START Provided text

Last week I found myself in the gorgeous surroundings of the Royal Dutch Academy of Sciences (KNAW) to talk about my views on the future of applied game design at an expert meeting organized by the Netherlands Study Centre for Technology Trends (STT). I was one of four speakers, the others being David Shaffer, Jeroen van Mastrigt (HKU) and Jeroen Elfferich (Ex Machina). The lectures focused on various domains: education, society and technology, respectively. My focus was design. Below you’ll find a selection of slides and my notes for the talk.1 If you’re dealing with foresight, design fiction, applied games, architecture or biology, I hope you’ll find it useful or at least thought-provoking.2
Hello, my name is Kars. I am the founder and principal designer at Hubbub, a studio that investigates ways of affecting society and culture using games in public space. Thank you Jacco for inviting me here. So I was asked to talk about design. These kinds of presentations often start with a definition of design. I wont’t do that. Instead I’ll start with an example:
This is Roy Neary (played by Richard Dreyfus) in the film Close Encounters of the Third Kind. You are all familiar with this film, I assume? What Roy does in the film, building this mound without knowing up front what it is or what it means: designers to this all the time. They engage in thinking through making.
These are images from the Lyddle End 2050 project, instigated by Russell Davies. He invited people all over the world to imagine the future by modifying model railway stuff. The idea is that making models is a kind of time travel. It’s also interesting to see how it’s kind of a collection of individual imaginings that gel because of the few small constraints. Russell calls this way of working ‘speculative modeling’.
Design
So anyway, design deals with the future all the time. It shares this with science fiction. Where the two overlap, people often talk about design fiction. This is when one uses the techniques of design to create believable potential futures or to suggest alternative presents. One person who is quite active in this field is the science fiction author turned design critic Bruce Sterling. In a recent article, he writes that we are experiencing “a massive cybernetic hemorrhage in ways of knowing the world”. We have so many ways of examining reality, that this has lead to a collapse of our value systems. Old ways of determining what is worthwhile have gone out the window.

END Provided text

Task objective: Retype the entire text about the talk on applied game design, word for word. The data comes from a separate source.

START Extracted data

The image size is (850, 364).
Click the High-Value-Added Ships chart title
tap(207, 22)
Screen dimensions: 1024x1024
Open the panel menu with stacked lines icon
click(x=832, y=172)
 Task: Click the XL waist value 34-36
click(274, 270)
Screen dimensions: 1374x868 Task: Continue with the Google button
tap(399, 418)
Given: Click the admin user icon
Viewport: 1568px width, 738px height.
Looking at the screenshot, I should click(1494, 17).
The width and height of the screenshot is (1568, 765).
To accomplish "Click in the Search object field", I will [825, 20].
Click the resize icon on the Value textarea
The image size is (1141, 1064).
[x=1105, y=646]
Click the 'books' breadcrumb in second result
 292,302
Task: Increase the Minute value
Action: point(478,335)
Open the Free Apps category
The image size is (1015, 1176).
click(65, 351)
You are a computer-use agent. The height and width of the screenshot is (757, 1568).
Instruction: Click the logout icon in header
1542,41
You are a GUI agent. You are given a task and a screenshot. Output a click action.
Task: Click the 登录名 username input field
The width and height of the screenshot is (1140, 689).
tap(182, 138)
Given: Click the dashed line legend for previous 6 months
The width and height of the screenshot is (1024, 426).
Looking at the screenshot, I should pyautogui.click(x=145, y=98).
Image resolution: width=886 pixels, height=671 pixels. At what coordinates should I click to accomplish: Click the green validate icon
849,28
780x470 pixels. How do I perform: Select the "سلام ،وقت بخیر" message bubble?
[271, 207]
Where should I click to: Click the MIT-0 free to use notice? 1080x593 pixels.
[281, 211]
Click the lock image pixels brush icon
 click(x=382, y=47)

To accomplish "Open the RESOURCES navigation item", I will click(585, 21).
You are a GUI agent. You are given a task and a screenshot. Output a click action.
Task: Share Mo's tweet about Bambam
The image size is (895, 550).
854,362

END Extracted data

Solution to the problem:
Last week I found myself in the gorgeous surroundings of the Royal Dutch Academy of Sciences (KNAW) to talk about my views on the future of applied game design at an expert meeting organized by the Netherlands Study Centre for Technology Trends (STT). I was one of four speakers, the others being David Shaffer, Jeroen van Mastrigt (HKU) and Jeroen Elfferich (Ex Machina). The lectures focused on various domains: education, society and technology, respectively. My focus was design. Below you’ll find a selection of slides and my notes for the talk.1 If you’re dealing with foresight, design fiction, applied games, architecture or biology, I hope you’ll find it useful or at least thought-provoking.2
Hello, my name is Kars. I am the founder and principal designer at Hubbub, a studio that investigates ways of affecting society and culture using games in public space. Thank you Jacco for inviting me here. So I was asked to talk about design. These kinds of presentations often start with a definition of design. I wont’t do that. Instead I’ll start with an example:
This is Roy Neary (played by Richard Dreyfus) in the film Close Encounters of the Third Kind. You are all familiar with this film, I assume? What Roy does in the film, building this mound without knowing up front what it is or what it means: designers to this all the time. They engage in thinking through making.
These are images from the Lyddle End 2050 project, instigated by Russell Davies. He invited people all over the world to imagine the future by modifying model railway stuff. The idea is that making models is a kind of time travel. It’s also interesting to see how it’s kind of a collection of individual imaginings that gel because of the few small constraints. Russell calls this way of working ‘speculative modeling’.
Design
So anyway, design deals with the future all the time. It shares this with science fiction. Where the two overlap, people often talk about design fiction. This is when one uses the techniques of design to create believable potential futures or to suggest alternative presents. One person who is quite active in this field is the science fiction author turned design critic Bruce Sterling. In a recent article, he writes that we are experiencing “a massive cybernetic hemorrhage in ways of knowing the world”. We have so many ways of examining reality, that this has lead to a collapse of our value systems. Old ways of determining what is worthwhile have gone out the window.